Bu yapıyı keşfetmediğini, kendisine teklif geldiğini iddia eden Fırat Sarı, "112 nakil grubu çok yetersiz. Sevk süresi ortalama 4-6 saat. Yenidoğan için çok kritik süre. Usulsüz sevk dedikleri tıp merkezinden bebek aldım. Reyap Hastanesi'nde iyi çalıştım. Başka hastanelerden teklif aldım. Başka işletmecileri vardı. Bu yapıyı ben keşfetmedim. Sen gel yap dediler. İlker'le kafamız uyuştu o da benim gibi iyi çalışıyor. Zamanla işletme sayısı arttı ama bize hep teklif geldi. 112 dışı sevk dediğiniz tıp merkezlerinden hekimin bana güvenerek hastalarını bana gönderdiler. O dönem için ben para almadım. Güvendikleri için hızlı kabul ettiğm için. Ama sonra işletmeciler olunca hasta bulucular var bu sistem için. Onlarla anlaştık. Emrah diye bir arkadaş vardı başta. Onunla aramız bozulunca Mert ile anlaştık." dedi.

"HER ŞEYİ ANLATACAĞIM"

47 sanığın yargılandığı 'Yenidoğan Çetesi' davasında bugün 6. celse yapıldı. 'Yenidoğan Çetesi' lideri olmakla yargılanan doktor Fırat Sarı, saat: 10.00'da mahkeme heyetinin karşısına çıktı ve hesap vermeye başladı.
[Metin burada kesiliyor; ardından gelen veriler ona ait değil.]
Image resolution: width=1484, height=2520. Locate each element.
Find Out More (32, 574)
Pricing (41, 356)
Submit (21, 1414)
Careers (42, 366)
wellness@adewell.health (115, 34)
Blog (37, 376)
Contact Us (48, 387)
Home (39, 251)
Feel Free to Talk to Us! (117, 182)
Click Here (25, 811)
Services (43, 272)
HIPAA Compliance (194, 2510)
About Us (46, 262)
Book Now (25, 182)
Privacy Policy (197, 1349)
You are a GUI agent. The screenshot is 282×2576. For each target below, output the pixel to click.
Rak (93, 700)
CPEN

Fırat Sarı savunmasına "2 ay önce savcıyı tehdit mevzusu olunca avukatlarım ayrıldı, sonra memleketimden iki avukat geldi destek olmak için. Ama hazır olmadıklarını söylediler. Ben elimden geldiğince savunma yapmak istiyorum. Buraya gelmek istedim hayattan bir beklentim yok artık herşeyi anlatmak istiyorum." diyen Sarı savunmasına "insanlık onurum kalmadı. Strateji benimsemedim, dosyayı konuşmuyoruz. Her şeyi anlatıyorum" ifadelerini kullandı.